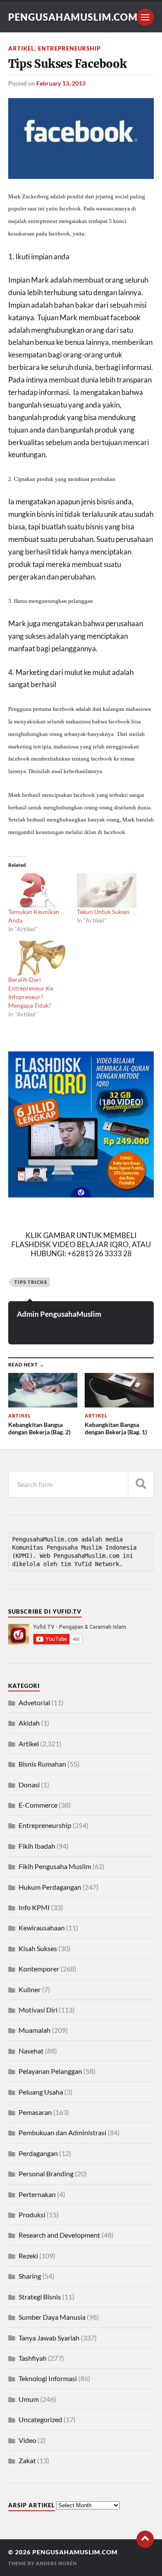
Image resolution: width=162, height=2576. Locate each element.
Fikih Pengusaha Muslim (55, 1866)
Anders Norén (56, 2563)
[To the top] (145, 2539)
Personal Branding (46, 2173)
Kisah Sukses (38, 1948)
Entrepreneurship (69, 48)
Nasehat (31, 2051)
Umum (29, 2399)
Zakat (27, 2460)
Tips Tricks (30, 1282)
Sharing (30, 2276)
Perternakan (37, 2194)
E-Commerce (38, 1805)
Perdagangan (38, 2153)
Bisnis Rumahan (42, 1764)
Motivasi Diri (38, 2010)
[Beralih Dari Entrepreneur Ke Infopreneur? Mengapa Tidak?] (38, 958)
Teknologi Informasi (48, 2378)
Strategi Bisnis (40, 2297)
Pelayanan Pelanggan (50, 2071)
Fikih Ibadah (37, 1846)
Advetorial (34, 1702)
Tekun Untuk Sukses (103, 911)
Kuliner (30, 1989)
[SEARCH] (141, 1484)
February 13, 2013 (61, 83)
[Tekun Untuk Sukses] (107, 890)
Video (27, 2440)
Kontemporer (39, 1969)
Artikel (21, 48)
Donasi (29, 1784)
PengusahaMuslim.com (73, 17)
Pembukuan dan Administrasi (62, 2132)
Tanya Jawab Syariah (49, 2338)
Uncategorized (40, 2419)
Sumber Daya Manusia (52, 2317)
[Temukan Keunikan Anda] (38, 890)
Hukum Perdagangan (50, 1887)
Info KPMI (34, 1907)
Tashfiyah (33, 2358)
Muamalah (35, 2030)
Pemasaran (35, 2112)
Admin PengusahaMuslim (59, 1313)
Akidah (29, 1723)
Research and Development (59, 2235)
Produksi (32, 2214)
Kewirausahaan (42, 1927)
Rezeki (28, 2255)
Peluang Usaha (41, 2092)
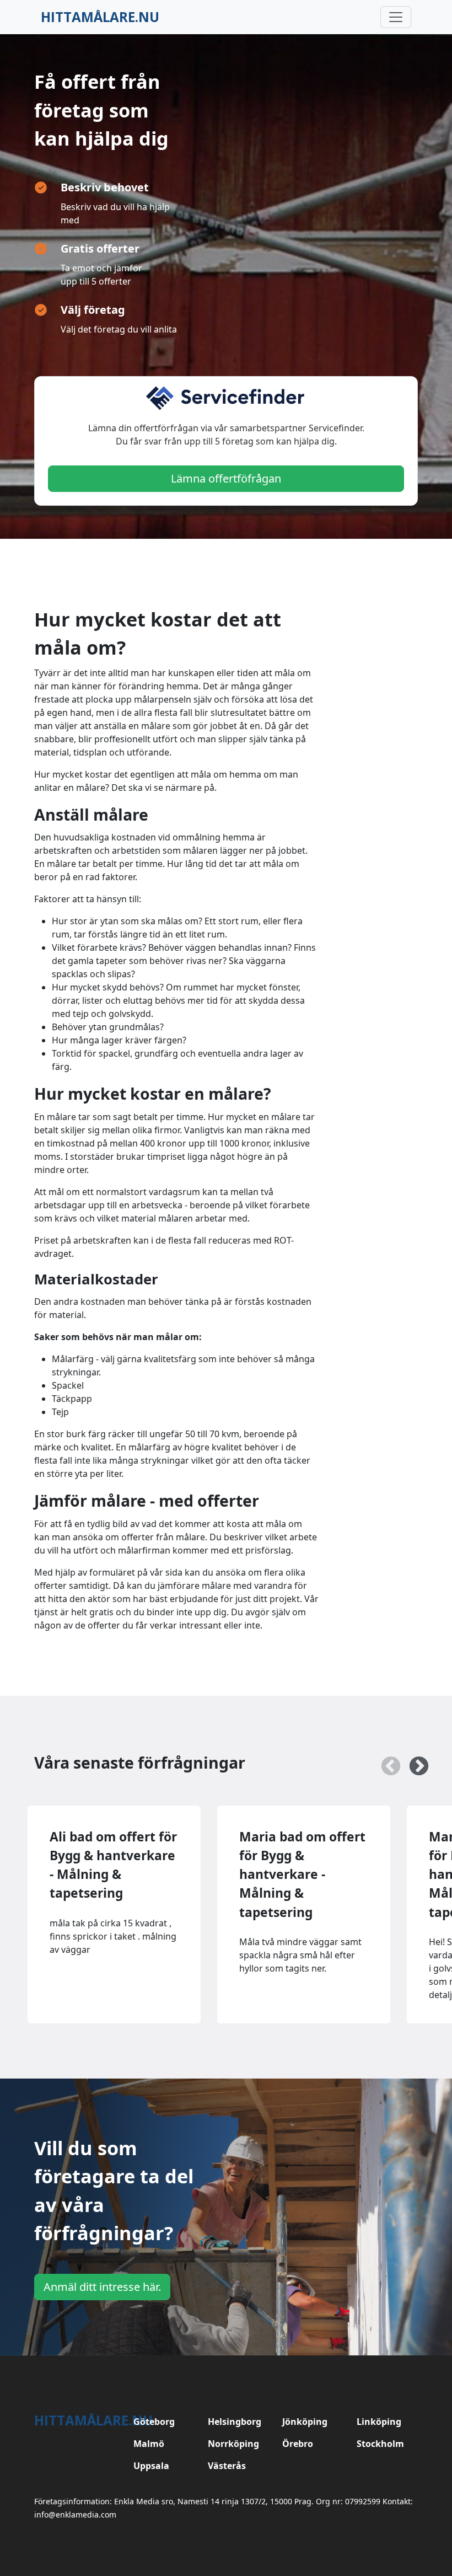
++++++++
Without including any pictures, output all the entries above exactly.

Image resolution: width=162, height=2576. Locate each element.
Fikih Pengusaha Muslim (55, 1866)
Anders Norén (56, 2563)
[To the top] (145, 2539)
Personal Branding (46, 2173)
Kisah Sukses (38, 1948)
Entrepreneurship (69, 48)
Nasehat (31, 2051)
Umum (29, 2399)
Zakat (27, 2460)
Tips Tricks (30, 1282)
Sharing (30, 2276)
Perternakan (37, 2194)
E-Commerce (38, 1805)
Perdagangan (38, 2153)
Bisnis Rumahan (42, 1764)
Motivasi Diri (38, 2010)
[Beralih Dari Entrepreneur Ke Infopreneur? Mengapa Tidak?] (38, 958)
Teknologi Informasi (48, 2378)
Strategi Bisnis (40, 2297)
Pelayanan Pelanggan (50, 2071)
Fikih Ibadah (37, 1846)
Advetorial (34, 1702)
Tekun Untuk Sukses (103, 911)
Kuliner (30, 1989)
[SEARCH] (141, 1484)
February 13, 2013 (61, 83)
[Tekun Untuk Sukses] (107, 890)
Video (27, 2440)
Kontemporer (39, 1969)
Artikel (21, 48)
Donasi (29, 1784)
PengusahaMuslim.com (73, 17)
Pembukuan dan Administrasi (62, 2132)
Tanya Jawab Syariah (49, 2338)
Uncategorized (40, 2419)
Sumber Daya Manusia (52, 2317)
[Temukan Keunikan Anda] (38, 890)
Hukum Perdagangan (50, 1887)
Info KPMI (34, 1907)
Tashfiyah (33, 2358)
Muamalah (35, 2030)
Pemasaran (35, 2112)
Admin PengusahaMuslim (59, 1313)
Akidah (29, 1723)
Research and Development (59, 2235)
Produksi (32, 2214)
Kewirausahaan (42, 1927)
Rezeki (28, 2255)
Peluang Usaha (41, 2092)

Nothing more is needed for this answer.